In the Blind SANE environment, you cannot see the sensitive data you work with. You will have to prepare a script or container that will 'blindly' be executed in this environment. The script or container you will be executing will not have access to the internet. The data provider may choose to provide you with a sample and/or synthetic data set to prepare your analysis script. The data provider checks and releases the outputs of the script. In this document, you will find the steps to work with Blind SANE.

1. Prepare your analysis

Your analysis can run via a Python script or a Docker container. Currently, the default method is a Python script. If you wish to use a Docker container, please contact the SURF servicedesk to enable this for your project.

A Python script

Write and test a Python script that performs the analysis. Use synthetic data or a subset of the sensitive dataset (if your data provider allows) to functionally test your script.
Upload your script to a public git repository and name it script.py

If the script is prepared by the data provider you will find the script located at /data/sane-data/scripts/

The repository should also contain a requirements.txt containing a list of all the pip packages needed for the analysis. For more information, see: https://pip.pypa.io/en/stable/reference/requirements-file-format/#

The Python script will be called as such:

python3 script.py -i <input-dir> -o <output-dir> -t <temp-dir> 1> stdout.txt 2> stderr.txt

All output that would be printed to stdout and stderr will be flushed to stdout.txt and stderr.txt respectively and will be made available in the output directory

A Docker container

Create a Dockerfile that performs the analysis. You can run and test the resulting Docker image on your local computer.
Upload your Dockerfile to a public git repository or upload the image to Dockerhub

When writing your container keep in mind that the sensitive dataset will be made available to you at the directory /input within the container and that your results should be written to /output within the container.

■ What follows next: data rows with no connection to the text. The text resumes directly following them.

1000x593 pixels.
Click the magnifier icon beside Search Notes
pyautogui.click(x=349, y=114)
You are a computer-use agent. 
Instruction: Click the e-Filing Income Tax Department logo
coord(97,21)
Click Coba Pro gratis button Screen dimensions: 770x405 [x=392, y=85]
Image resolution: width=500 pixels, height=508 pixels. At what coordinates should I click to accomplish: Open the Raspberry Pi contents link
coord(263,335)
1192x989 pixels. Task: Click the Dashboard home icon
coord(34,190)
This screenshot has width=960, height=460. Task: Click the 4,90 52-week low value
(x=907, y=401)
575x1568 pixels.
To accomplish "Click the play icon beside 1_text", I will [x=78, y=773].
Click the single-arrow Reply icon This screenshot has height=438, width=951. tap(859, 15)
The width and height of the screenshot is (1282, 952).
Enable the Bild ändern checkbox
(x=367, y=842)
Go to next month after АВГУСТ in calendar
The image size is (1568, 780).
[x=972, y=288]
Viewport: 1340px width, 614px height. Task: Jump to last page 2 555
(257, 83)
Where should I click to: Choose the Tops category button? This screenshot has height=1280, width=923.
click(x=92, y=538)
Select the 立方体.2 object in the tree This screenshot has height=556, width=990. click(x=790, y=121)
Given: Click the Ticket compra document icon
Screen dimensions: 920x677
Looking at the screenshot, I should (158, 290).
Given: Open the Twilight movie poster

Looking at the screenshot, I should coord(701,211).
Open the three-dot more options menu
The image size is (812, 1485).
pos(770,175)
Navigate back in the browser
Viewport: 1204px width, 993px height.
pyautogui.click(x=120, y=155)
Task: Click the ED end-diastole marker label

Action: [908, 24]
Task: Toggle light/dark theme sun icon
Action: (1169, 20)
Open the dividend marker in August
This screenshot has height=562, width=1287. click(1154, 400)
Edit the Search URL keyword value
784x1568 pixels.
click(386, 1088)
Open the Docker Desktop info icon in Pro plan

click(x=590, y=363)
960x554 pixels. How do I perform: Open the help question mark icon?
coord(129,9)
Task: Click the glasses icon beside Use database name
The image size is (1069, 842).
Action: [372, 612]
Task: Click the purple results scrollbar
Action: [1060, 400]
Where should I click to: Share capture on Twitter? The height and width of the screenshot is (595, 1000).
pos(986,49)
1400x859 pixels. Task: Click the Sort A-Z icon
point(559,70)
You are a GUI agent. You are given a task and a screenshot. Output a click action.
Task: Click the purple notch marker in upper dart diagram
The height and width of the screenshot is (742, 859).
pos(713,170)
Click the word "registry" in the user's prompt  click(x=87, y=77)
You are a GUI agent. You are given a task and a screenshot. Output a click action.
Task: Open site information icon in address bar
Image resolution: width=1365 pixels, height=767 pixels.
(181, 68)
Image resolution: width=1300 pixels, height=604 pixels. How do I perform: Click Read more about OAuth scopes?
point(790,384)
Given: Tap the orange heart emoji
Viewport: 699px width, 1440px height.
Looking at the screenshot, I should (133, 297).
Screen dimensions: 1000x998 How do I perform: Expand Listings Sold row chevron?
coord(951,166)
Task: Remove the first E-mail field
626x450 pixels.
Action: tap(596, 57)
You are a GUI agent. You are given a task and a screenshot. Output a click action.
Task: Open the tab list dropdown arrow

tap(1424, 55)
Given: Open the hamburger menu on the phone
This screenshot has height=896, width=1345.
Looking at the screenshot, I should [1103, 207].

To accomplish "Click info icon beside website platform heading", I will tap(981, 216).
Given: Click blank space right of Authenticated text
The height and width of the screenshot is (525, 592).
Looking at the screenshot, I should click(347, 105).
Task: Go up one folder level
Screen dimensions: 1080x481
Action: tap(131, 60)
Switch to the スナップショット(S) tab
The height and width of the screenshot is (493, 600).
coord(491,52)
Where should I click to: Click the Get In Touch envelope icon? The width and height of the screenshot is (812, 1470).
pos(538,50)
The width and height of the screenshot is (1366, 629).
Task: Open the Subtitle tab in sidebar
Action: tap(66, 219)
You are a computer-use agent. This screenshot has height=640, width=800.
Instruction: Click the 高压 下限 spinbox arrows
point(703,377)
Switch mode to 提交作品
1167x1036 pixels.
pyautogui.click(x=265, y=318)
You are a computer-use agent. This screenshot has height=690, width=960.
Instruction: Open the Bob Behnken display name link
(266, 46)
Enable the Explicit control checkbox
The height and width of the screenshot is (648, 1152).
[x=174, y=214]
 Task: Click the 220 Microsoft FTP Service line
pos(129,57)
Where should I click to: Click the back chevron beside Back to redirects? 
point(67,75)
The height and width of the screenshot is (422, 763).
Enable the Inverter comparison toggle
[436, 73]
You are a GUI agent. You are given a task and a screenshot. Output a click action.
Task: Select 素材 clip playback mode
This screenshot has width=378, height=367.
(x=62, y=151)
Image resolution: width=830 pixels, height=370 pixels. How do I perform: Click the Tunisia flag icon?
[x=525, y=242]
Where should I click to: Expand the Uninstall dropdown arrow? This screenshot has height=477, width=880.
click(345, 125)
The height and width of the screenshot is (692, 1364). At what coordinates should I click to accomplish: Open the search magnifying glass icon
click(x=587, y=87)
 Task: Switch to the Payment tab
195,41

2. Log in to the Research Cloud portal

Go to SURF Research Cloud portal and log in with the identity that the data provider invited you to the Collaborative Organisation (CO).

3. Create a Blind workspace

Click on "Create new workspace"
Select the CO to which you were invited
Select the catalog item "Blind SANE"
Select a flavour for your virtual environment that is suitable for your application
In the 'Options' step select the private network that is made available to you
In the final step of the wizard specify the following, depending on your method of choice:
1. Python script: In the field 'python_script_source' fill in the public git repository containing your script.py (ending with .git) OR the name of the folder within the /data/sane-data/scripts/ folder in which the data provider placed the script.py file
2. Docker: In the field 'docker_repo_url' fill in the public git repository URL to your Dockerfile OR in the field 'docker_image_name' provide the name of your Docker image
Finalise the wizard. Set the expiration date to a date after which you are sure the analysis will be completed.

4. Perform analysis

Your analysis will run in the background and you will receive an e-mail when the analysis has been completed. Upon completion, it is your responsibility to delete the workspace. Not deleting the workspace will result in credits being unnecessarily consumed.

5. Prepare output results

The results are written to the directory /results. Ask the data provider outside of SANE (e.g. via e-mail) to review these results. The data provider will make the output results available outside of SANE. The data will not be deleted when you delete your workspace (as it is a shared filesystem).